▸ **RECORDS SHOWN**:
....

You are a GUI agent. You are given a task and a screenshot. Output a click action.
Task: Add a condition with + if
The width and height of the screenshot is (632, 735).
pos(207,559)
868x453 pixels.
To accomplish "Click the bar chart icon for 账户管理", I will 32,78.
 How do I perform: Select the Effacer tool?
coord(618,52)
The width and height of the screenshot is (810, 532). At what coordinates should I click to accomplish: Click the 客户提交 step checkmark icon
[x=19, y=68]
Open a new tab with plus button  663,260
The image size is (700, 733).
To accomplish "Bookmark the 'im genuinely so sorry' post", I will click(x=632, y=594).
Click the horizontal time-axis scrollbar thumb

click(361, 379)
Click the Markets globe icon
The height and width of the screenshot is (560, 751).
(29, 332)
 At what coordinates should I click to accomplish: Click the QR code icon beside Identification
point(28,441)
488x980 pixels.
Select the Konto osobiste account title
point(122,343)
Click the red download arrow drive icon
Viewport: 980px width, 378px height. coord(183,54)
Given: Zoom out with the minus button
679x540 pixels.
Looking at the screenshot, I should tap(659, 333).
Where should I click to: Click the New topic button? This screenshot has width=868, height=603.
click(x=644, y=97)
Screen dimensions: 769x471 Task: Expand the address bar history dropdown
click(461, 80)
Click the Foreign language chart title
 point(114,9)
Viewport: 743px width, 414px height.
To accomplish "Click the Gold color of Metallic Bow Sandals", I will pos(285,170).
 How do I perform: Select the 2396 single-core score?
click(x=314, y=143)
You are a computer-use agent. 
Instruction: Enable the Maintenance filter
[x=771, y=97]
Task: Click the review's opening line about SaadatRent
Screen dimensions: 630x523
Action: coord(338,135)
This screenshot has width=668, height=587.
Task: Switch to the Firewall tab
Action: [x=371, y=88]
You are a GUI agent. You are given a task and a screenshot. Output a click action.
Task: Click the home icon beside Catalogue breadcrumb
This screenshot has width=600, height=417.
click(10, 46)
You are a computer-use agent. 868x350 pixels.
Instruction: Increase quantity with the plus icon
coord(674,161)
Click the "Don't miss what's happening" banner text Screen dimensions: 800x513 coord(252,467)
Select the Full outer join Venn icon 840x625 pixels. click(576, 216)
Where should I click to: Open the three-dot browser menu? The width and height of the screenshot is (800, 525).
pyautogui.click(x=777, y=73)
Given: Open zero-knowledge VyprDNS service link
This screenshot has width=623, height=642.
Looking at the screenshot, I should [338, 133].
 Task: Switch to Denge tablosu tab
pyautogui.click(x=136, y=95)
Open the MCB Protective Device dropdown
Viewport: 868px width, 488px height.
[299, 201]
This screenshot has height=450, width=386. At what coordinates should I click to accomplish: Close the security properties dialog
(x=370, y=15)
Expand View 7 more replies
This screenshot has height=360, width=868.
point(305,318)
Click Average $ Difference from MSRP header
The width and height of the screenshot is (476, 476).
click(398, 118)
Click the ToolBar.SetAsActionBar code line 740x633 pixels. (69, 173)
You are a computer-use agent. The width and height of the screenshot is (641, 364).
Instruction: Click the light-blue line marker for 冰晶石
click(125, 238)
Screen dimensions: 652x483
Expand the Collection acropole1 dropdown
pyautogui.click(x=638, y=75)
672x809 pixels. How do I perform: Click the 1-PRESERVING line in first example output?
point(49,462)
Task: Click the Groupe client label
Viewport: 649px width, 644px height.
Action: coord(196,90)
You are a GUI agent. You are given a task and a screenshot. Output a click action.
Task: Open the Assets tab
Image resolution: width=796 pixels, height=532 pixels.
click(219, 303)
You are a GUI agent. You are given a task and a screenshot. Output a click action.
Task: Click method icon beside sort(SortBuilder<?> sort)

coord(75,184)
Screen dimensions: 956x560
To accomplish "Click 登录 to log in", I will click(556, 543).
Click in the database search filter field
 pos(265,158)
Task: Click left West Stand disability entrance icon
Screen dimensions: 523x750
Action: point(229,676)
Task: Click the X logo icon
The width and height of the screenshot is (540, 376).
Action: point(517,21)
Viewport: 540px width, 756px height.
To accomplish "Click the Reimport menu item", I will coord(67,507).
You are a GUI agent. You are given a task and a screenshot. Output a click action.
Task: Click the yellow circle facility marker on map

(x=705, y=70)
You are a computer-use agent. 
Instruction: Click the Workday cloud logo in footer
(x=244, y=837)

....

▸ **YOUR GOAL**: Could you retype the whole listing above without altering a word?

▸ **REPLY**:
You are a GUI agent. You are given a task and a screenshot. Output a click action.
Task: Add a condition with + if
The width and height of the screenshot is (632, 735).
pos(207,559)
868x453 pixels.
To accomplish "Click the bar chart icon for 账户管理", I will 32,78.
 How do I perform: Select the Effacer tool?
coord(618,52)
The width and height of the screenshot is (810, 532). At what coordinates should I click to accomplish: Click the 客户提交 step checkmark icon
[x=19, y=68]
Open a new tab with plus button  663,260
The image size is (700, 733).
To accomplish "Bookmark the 'im genuinely so sorry' post", I will click(x=632, y=594).
Click the horizontal time-axis scrollbar thumb

click(361, 379)
Click the Markets globe icon
The height and width of the screenshot is (560, 751).
(29, 332)
 At what coordinates should I click to accomplish: Click the QR code icon beside Identification
point(28,441)
488x980 pixels.
Select the Konto osobiste account title
point(122,343)
Click the red download arrow drive icon
Viewport: 980px width, 378px height. coord(183,54)
Given: Zoom out with the minus button
679x540 pixels.
Looking at the screenshot, I should tap(659, 333).
Where should I click to: Click the New topic button? This screenshot has width=868, height=603.
click(x=644, y=97)
Screen dimensions: 769x471 Task: Expand the address bar history dropdown
click(461, 80)
Click the Foreign language chart title
 point(114,9)
Viewport: 743px width, 414px height.
To accomplish "Click the Gold color of Metallic Bow Sandals", I will pos(285,170).
 How do I perform: Select the 2396 single-core score?
click(x=314, y=143)
You are a computer-use agent. 
Instruction: Enable the Maintenance filter
[x=771, y=97]
Task: Click the review's opening line about SaadatRent
Screen dimensions: 630x523
Action: coord(338,135)
This screenshot has width=668, height=587.
Task: Switch to the Firewall tab
Action: [x=371, y=88]
You are a GUI agent. You are given a task and a screenshot. Output a click action.
Task: Click the home icon beside Catalogue breadcrumb
This screenshot has width=600, height=417.
click(10, 46)
You are a computer-use agent. 868x350 pixels.
Instruction: Increase quantity with the plus icon
coord(674,161)
Click the "Don't miss what's happening" banner text Screen dimensions: 800x513 coord(252,467)
Select the Full outer join Venn icon 840x625 pixels. click(576, 216)
Where should I click to: Open the three-dot browser menu? The width and height of the screenshot is (800, 525).
pyautogui.click(x=777, y=73)
Given: Open zero-knowledge VyprDNS service link
This screenshot has width=623, height=642.
Looking at the screenshot, I should [338, 133].
 Task: Switch to Denge tablosu tab
pyautogui.click(x=136, y=95)
Open the MCB Protective Device dropdown
Viewport: 868px width, 488px height.
[299, 201]
This screenshot has height=450, width=386. At what coordinates should I click to accomplish: Close the security properties dialog
(x=370, y=15)
Expand View 7 more replies
This screenshot has height=360, width=868.
point(305,318)
Click Average $ Difference from MSRP header
The width and height of the screenshot is (476, 476).
click(398, 118)
Click the ToolBar.SetAsActionBar code line 740x633 pixels. (69, 173)
You are a computer-use agent. The width and height of the screenshot is (641, 364).
Instruction: Click the light-blue line marker for 冰晶石
click(125, 238)
Screen dimensions: 652x483
Expand the Collection acropole1 dropdown
pyautogui.click(x=638, y=75)
672x809 pixels. How do I perform: Click the 1-PRESERVING line in first example output?
point(49,462)
Task: Click the Groupe client label
Viewport: 649px width, 644px height.
Action: coord(196,90)
You are a GUI agent. You are given a task and a screenshot. Output a click action.
Task: Open the Assets tab
Image resolution: width=796 pixels, height=532 pixels.
click(219, 303)
You are a GUI agent. You are given a task and a screenshot. Output a click action.
Task: Click method icon beside sort(SortBuilder<?> sort)

coord(75,184)
Screen dimensions: 956x560
To accomplish "Click 登录 to log in", I will click(556, 543).
Click in the database search filter field
 pos(265,158)
Task: Click left West Stand disability entrance icon
Screen dimensions: 523x750
Action: point(229,676)
Task: Click the X logo icon
The width and height of the screenshot is (540, 376).
Action: point(517,21)
Viewport: 540px width, 756px height.
To accomplish "Click the Reimport menu item", I will coord(67,507).
You are a GUI agent. You are given a task and a screenshot. Output a click action.
Task: Click the yellow circle facility marker on map

(x=705, y=70)
You are a computer-use agent. 
Instruction: Click the Workday cloud logo in footer
(x=244, y=837)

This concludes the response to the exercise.